Diante da fraqueza alucinante de quase todos os filmes indicados para o Oscar 2000 talvez venha ao caso perguntar por que o mundo se mobiliza tão intensamente em torno da cerimônia que acontece amanhã.

A comparação que me ocorre não vem do cinema, mas da TV paga. Ela demonstrou que podemos torcer por qualquer coisa. Sabíamos que era possível sofrer intensamente por um time de futebol. Hoje, torcemos para o que for. Para um nadador, um piloto de automóvel, um golfista ou até para a seleção sub-17. Queremos torcer no Oscar também, por que não?

A TV é um aparelho propício à torcida. Um dos programas mais instrutivos da atualidade é o "Show do Milhão", do Silvio Santos.
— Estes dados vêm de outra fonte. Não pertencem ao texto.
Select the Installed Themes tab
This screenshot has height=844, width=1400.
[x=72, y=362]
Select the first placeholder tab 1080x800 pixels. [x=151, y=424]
Ali, um sujeito claramente humilde, para começar, expõe suas pretensões: precisa comprar uma casa; se ganhar R$ 30 mil, consegue comprar uma em sua cidadezinha.
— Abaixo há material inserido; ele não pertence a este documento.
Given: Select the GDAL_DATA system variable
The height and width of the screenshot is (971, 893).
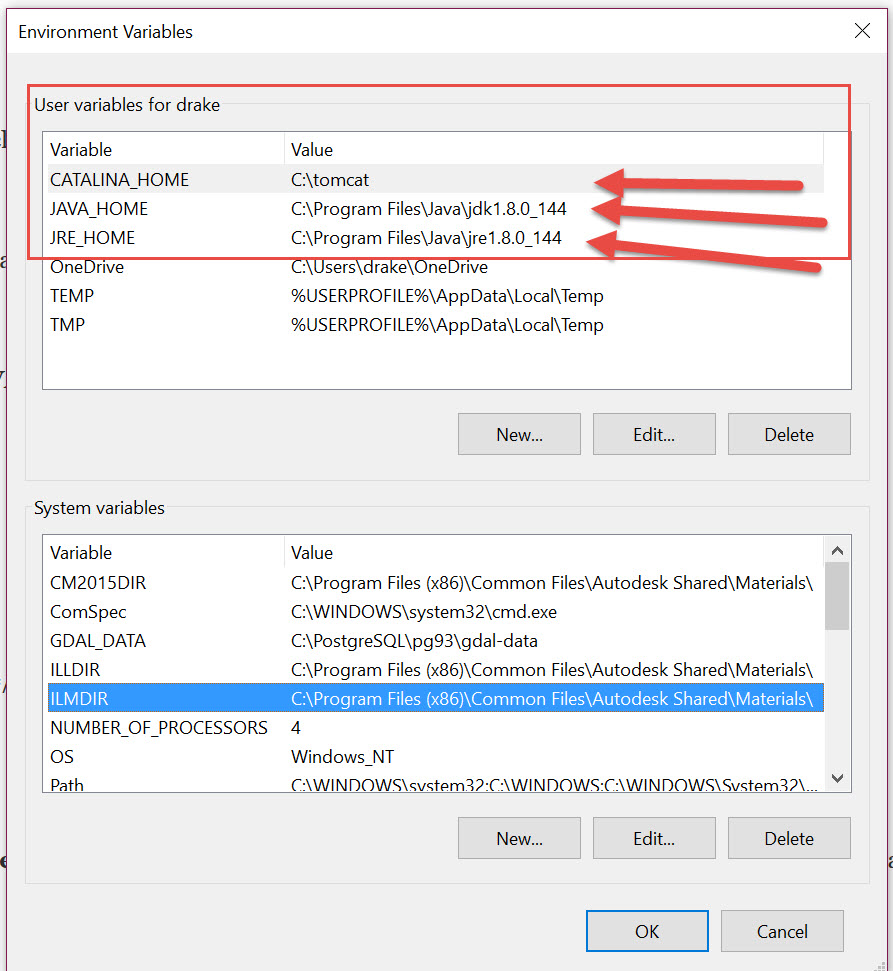Looking at the screenshot, I should [x=96, y=641].
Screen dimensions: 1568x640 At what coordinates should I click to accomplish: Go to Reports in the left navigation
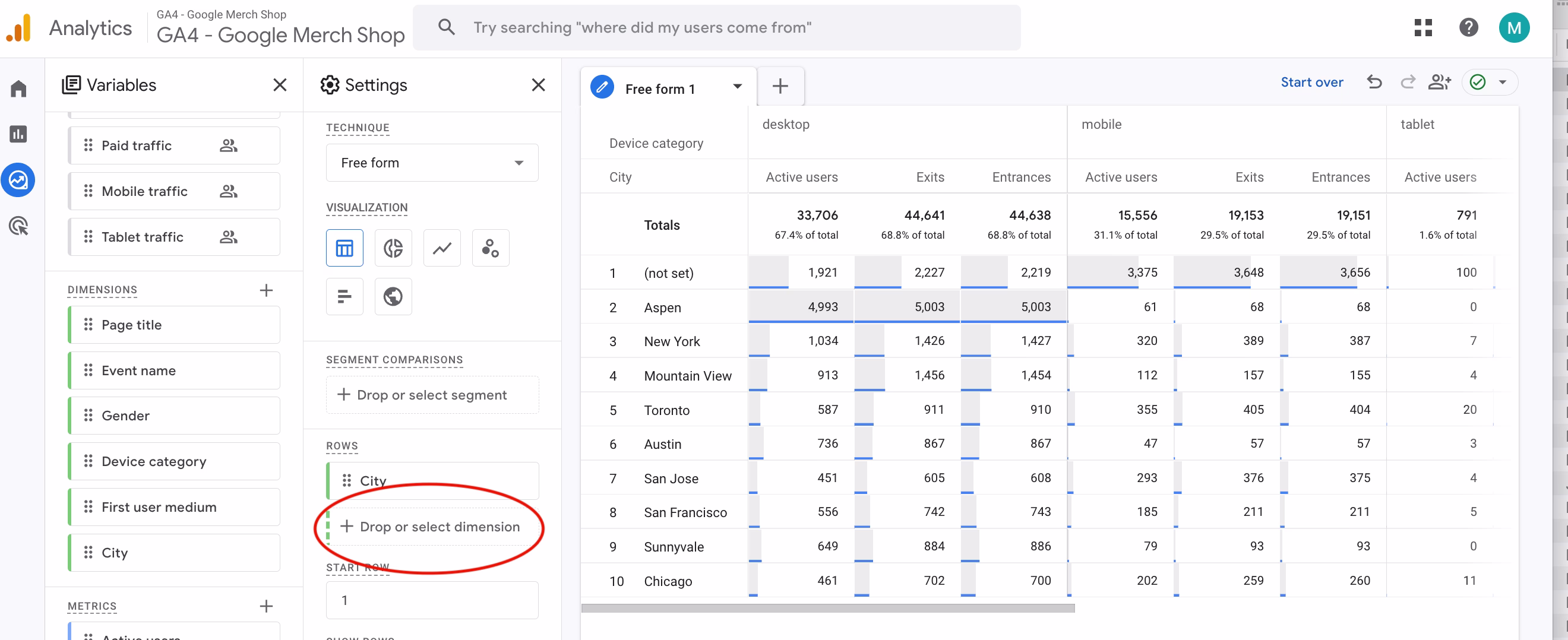point(18,134)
Começam as perguntas, cujo grau de dificuldade não corresponde, aparentemente, ao valor disputado.

Imaginemos uma: qual o imperador que pôs fogo em Roma? As respostas possíveis seriam mais ou menos assim: a) Franklin Roosevelt, b) Nero, c) Napoleão Bonaparte, d) Stálin, e) Alexandre, o Grande.

O sujeito coça a cabeça, faz cara de sofrimento. Para ele, Nero e Napoleão, Roosevelt e Alexandre são apenas nomes, significantes desprovidos de qualquer significado.

Percebemos que o mundo não deu a ele as referências mínimas para estar no mundo. Por isso mesmo torcemos descaradamente para que acerte a pergunta e compre a tal casa.

Mas nada. Ele baixa a guarda e, incauto, pede "ajuda aos universitários". Justo, pois não é a universidade o templo do saber?

Bem, aí vem o universitário, de smoking, e diz mais ou menos o seguinte: "Eu acho que foi Napoleão, mas não tenho certeza, então não quero prejudicar o candidato". E assim segue o show (será preciso voltar a ele um dia), pois candidatos, espectadores e Silvio Santos sabem que de ilusão também se vive.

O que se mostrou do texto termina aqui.